**Text and element pointing material**
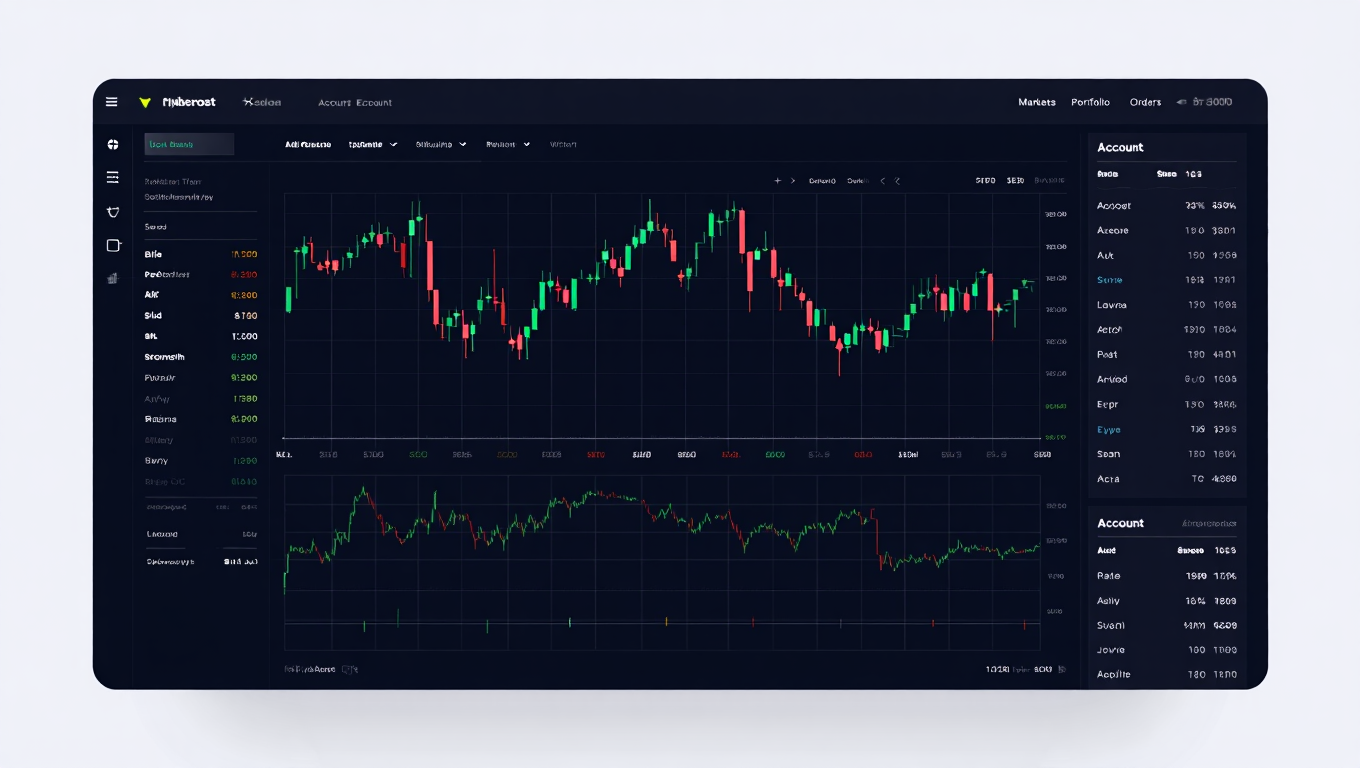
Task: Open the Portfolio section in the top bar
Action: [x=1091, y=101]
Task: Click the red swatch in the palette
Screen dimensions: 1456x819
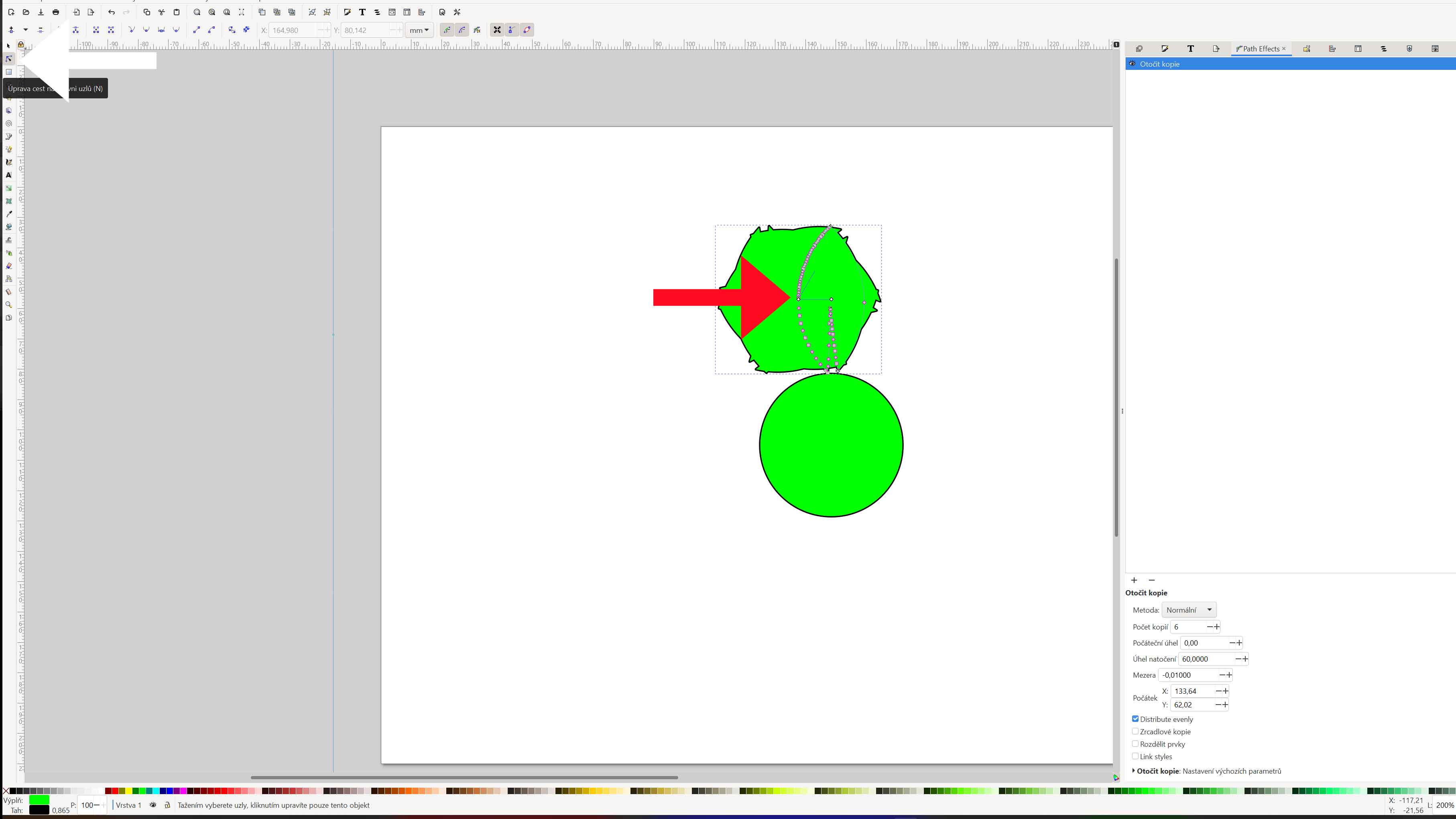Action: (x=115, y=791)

**Task goal**
Rewrite the material from the line containing "Task: Click the red swatch in the palette" through the end, keeping every request, and move each coordinate in the answers by -134. Leave the pictures out.

**Response below**
Task: Click the red swatch in the palette
Screen dimensions: 1456x819
Action: (x=-19, y=657)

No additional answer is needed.